• _What to produce_
Your answer should be the data below, reproduced with nothing changed.

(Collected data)
== Segment start ==

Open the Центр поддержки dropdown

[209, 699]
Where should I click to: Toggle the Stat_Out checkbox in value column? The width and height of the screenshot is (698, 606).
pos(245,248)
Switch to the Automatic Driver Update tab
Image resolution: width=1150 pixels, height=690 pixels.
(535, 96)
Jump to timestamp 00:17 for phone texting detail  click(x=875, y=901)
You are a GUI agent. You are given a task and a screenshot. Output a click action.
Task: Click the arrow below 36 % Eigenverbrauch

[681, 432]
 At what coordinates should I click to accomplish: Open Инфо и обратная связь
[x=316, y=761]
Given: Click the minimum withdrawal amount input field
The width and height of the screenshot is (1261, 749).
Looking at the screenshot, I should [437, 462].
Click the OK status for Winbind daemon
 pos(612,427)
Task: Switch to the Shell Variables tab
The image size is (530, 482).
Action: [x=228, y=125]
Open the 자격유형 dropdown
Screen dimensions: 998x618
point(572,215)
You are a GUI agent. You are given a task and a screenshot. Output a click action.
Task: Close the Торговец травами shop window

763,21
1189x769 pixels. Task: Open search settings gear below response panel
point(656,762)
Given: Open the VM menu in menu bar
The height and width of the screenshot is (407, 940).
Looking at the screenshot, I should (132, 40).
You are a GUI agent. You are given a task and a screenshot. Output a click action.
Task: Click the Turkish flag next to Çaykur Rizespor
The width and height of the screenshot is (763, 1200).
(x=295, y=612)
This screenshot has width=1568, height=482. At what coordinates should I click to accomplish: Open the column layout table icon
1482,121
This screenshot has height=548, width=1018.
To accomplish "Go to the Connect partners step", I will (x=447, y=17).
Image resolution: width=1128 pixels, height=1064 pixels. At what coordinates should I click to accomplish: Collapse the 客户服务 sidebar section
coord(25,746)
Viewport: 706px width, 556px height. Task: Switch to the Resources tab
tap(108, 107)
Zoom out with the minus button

== Segment end ==

• _Output for this exercise_
Open the Центр поддержки dropdown

[209, 699]
Where should I click to: Toggle the Stat_Out checkbox in value column? The width and height of the screenshot is (698, 606).
pos(245,248)
Switch to the Automatic Driver Update tab
Image resolution: width=1150 pixels, height=690 pixels.
(535, 96)
Jump to timestamp 00:17 for phone texting detail  click(x=875, y=901)
You are a GUI agent. You are given a task and a screenshot. Output a click action.
Task: Click the arrow below 36 % Eigenverbrauch

[681, 432]
 At what coordinates should I click to accomplish: Open Инфо и обратная связь
[x=316, y=761]
Given: Click the minimum withdrawal amount input field
The width and height of the screenshot is (1261, 749).
Looking at the screenshot, I should [437, 462].
Click the OK status for Winbind daemon
 pos(612,427)
Task: Switch to the Shell Variables tab
The image size is (530, 482).
Action: [x=228, y=125]
Open the 자격유형 dropdown
Screen dimensions: 998x618
point(572,215)
You are a GUI agent. You are given a task and a screenshot. Output a click action.
Task: Close the Торговец травами shop window

763,21
1189x769 pixels. Task: Open search settings gear below response panel
point(656,762)
Given: Open the VM menu in menu bar
The height and width of the screenshot is (407, 940).
Looking at the screenshot, I should (132, 40).
You are a GUI agent. You are given a task and a screenshot. Output a click action.
Task: Click the Turkish flag next to Çaykur Rizespor
The width and height of the screenshot is (763, 1200).
(x=295, y=612)
This screenshot has width=1568, height=482. At what coordinates should I click to accomplish: Open the column layout table icon
1482,121
This screenshot has height=548, width=1018.
To accomplish "Go to the Connect partners step", I will (x=447, y=17).
Image resolution: width=1128 pixels, height=1064 pixels. At what coordinates should I click to accomplish: Collapse the 客户服务 sidebar section
coord(25,746)
Viewport: 706px width, 556px height. Task: Switch to the Resources tab
tap(108, 107)
Zoom out with the minus button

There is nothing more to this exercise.